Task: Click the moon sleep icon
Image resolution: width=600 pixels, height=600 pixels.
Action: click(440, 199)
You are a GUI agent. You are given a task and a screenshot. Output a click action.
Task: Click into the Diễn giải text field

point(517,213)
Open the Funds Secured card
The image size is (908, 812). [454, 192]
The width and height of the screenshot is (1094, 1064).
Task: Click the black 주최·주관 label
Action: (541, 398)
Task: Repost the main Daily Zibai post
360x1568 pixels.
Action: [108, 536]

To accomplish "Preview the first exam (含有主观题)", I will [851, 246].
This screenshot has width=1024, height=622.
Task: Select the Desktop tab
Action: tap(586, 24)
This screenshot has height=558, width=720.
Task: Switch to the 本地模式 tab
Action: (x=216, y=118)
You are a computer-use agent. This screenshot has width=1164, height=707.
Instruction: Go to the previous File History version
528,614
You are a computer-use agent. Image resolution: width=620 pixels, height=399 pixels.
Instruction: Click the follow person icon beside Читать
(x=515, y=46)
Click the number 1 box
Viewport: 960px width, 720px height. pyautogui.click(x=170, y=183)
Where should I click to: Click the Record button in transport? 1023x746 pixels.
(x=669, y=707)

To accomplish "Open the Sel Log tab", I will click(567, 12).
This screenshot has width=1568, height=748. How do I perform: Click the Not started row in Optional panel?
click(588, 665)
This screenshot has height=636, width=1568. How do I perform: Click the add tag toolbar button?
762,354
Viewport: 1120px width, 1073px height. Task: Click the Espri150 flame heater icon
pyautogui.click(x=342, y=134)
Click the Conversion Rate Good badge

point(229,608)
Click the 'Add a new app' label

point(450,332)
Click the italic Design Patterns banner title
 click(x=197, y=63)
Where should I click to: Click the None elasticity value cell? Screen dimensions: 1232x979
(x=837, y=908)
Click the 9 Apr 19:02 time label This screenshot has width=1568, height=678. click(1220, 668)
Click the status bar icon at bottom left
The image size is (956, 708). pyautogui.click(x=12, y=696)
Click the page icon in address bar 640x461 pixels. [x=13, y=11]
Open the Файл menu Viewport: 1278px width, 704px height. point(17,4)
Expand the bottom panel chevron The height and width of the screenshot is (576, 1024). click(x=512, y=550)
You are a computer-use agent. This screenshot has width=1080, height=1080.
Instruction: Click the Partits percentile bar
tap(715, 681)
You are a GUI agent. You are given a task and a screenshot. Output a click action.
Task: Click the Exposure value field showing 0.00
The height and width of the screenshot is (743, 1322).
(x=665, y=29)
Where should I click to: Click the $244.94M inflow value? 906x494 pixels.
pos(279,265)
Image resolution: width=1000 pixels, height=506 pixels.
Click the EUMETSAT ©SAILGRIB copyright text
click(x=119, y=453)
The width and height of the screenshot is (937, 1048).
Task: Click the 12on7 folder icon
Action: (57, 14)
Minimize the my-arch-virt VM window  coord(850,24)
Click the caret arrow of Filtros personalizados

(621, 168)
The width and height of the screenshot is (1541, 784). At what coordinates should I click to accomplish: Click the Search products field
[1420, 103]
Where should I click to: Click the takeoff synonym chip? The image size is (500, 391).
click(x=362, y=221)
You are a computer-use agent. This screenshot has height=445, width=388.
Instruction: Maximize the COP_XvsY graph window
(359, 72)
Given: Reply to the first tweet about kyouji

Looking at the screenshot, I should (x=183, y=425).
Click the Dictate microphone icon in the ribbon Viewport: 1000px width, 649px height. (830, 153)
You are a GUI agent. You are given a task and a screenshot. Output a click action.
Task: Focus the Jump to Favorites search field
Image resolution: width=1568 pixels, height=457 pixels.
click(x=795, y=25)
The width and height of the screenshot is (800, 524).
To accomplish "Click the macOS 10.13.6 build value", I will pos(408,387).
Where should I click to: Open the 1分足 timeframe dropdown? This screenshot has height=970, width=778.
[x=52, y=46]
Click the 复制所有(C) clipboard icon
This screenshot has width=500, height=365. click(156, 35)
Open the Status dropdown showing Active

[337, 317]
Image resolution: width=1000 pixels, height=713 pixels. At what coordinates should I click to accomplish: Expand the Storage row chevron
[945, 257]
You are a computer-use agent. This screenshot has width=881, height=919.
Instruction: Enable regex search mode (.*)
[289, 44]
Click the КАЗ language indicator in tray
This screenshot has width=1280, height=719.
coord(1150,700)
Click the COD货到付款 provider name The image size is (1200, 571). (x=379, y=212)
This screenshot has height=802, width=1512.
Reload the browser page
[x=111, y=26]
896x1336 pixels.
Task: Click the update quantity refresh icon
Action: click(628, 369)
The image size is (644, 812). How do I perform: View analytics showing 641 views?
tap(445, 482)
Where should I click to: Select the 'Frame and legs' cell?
※ ※ ※
## Problem
Your task is to copy every entry above, exactly as written.

## Answer to the exercise
Task: Click the moon sleep icon
Image resolution: width=600 pixels, height=600 pixels.
Action: click(440, 199)
You are a GUI agent. You are given a task and a screenshot. Output a click action.
Task: Click into the Diễn giải text field

point(517,213)
Open the Funds Secured card
The image size is (908, 812). [454, 192]
The width and height of the screenshot is (1094, 1064).
Task: Click the black 주최·주관 label
Action: (541, 398)
Task: Repost the main Daily Zibai post
360x1568 pixels.
Action: [108, 536]

To accomplish "Preview the first exam (含有主观题)", I will [851, 246].
This screenshot has width=1024, height=622.
Task: Select the Desktop tab
Action: tap(586, 24)
This screenshot has height=558, width=720.
Task: Switch to the 本地模式 tab
Action: (x=216, y=118)
You are a computer-use agent. This screenshot has width=1164, height=707.
Instruction: Go to the previous File History version
528,614
You are a computer-use agent. Image resolution: width=620 pixels, height=399 pixels.
Instruction: Click the follow person icon beside Читать
(x=515, y=46)
Click the number 1 box
Viewport: 960px width, 720px height. pyautogui.click(x=170, y=183)
Where should I click to: Click the Record button in transport? 1023x746 pixels.
(x=669, y=707)

To accomplish "Open the Sel Log tab", I will click(567, 12).
This screenshot has width=1568, height=748. How do I perform: Click the Not started row in Optional panel?
click(588, 665)
This screenshot has height=636, width=1568. How do I perform: Click the add tag toolbar button?
762,354
Viewport: 1120px width, 1073px height. Task: Click the Espri150 flame heater icon
pyautogui.click(x=342, y=134)
Click the Conversion Rate Good badge

point(229,608)
Click the 'Add a new app' label

point(450,332)
Click the italic Design Patterns banner title
 click(x=197, y=63)
Where should I click to: Click the None elasticity value cell? Screen dimensions: 1232x979
(x=837, y=908)
Click the 9 Apr 19:02 time label This screenshot has width=1568, height=678. click(1220, 668)
Click the status bar icon at bottom left
The image size is (956, 708). pyautogui.click(x=12, y=696)
Click the page icon in address bar 640x461 pixels. [x=13, y=11]
Open the Файл menu Viewport: 1278px width, 704px height. point(17,4)
Expand the bottom panel chevron The height and width of the screenshot is (576, 1024). click(x=512, y=550)
You are a computer-use agent. This screenshot has width=1080, height=1080.
Instruction: Click the Partits percentile bar
tap(715, 681)
You are a GUI agent. You are given a task and a screenshot. Output a click action.
Task: Click the Exposure value field showing 0.00
The height and width of the screenshot is (743, 1322).
(x=665, y=29)
Where should I click to: Click the $244.94M inflow value? 906x494 pixels.
pos(279,265)
Image resolution: width=1000 pixels, height=506 pixels.
Click the EUMETSAT ©SAILGRIB copyright text
click(x=119, y=453)
The width and height of the screenshot is (937, 1048).
Task: Click the 12on7 folder icon
Action: (57, 14)
Minimize the my-arch-virt VM window  coord(850,24)
Click the caret arrow of Filtros personalizados

(621, 168)
The width and height of the screenshot is (1541, 784). At what coordinates should I click to accomplish: Click the Search products field
[1420, 103]
Where should I click to: Click the takeoff synonym chip? The image size is (500, 391).
click(x=362, y=221)
You are a computer-use agent. This screenshot has height=445, width=388.
Instruction: Maximize the COP_XvsY graph window
(359, 72)
Given: Reply to the first tweet about kyouji

Looking at the screenshot, I should (x=183, y=425).
Click the Dictate microphone icon in the ribbon Viewport: 1000px width, 649px height. (830, 153)
You are a GUI agent. You are given a task and a screenshot. Output a click action.
Task: Focus the Jump to Favorites search field
Image resolution: width=1568 pixels, height=457 pixels.
click(x=795, y=25)
The width and height of the screenshot is (800, 524).
To accomplish "Click the macOS 10.13.6 build value", I will pos(408,387).
Where should I click to: Open the 1分足 timeframe dropdown? This screenshot has height=970, width=778.
[x=52, y=46]
Click the 复制所有(C) clipboard icon
This screenshot has width=500, height=365. click(156, 35)
Open the Status dropdown showing Active

[337, 317]
Image resolution: width=1000 pixels, height=713 pixels. At what coordinates should I click to accomplish: Expand the Storage row chevron
[945, 257]
You are a computer-use agent. This screenshot has width=881, height=919.
Instruction: Enable regex search mode (.*)
[289, 44]
Click the КАЗ language indicator in tray
This screenshot has width=1280, height=719.
coord(1150,700)
Click the COD货到付款 provider name The image size is (1200, 571). (x=379, y=212)
This screenshot has height=802, width=1512.
Reload the browser page
[x=111, y=26]
896x1336 pixels.
Task: Click the update quantity refresh icon
Action: click(628, 369)
The image size is (644, 812). How do I perform: View analytics showing 641 views?
tap(445, 482)
Where should I click to: Select the 'Frame and legs' cell?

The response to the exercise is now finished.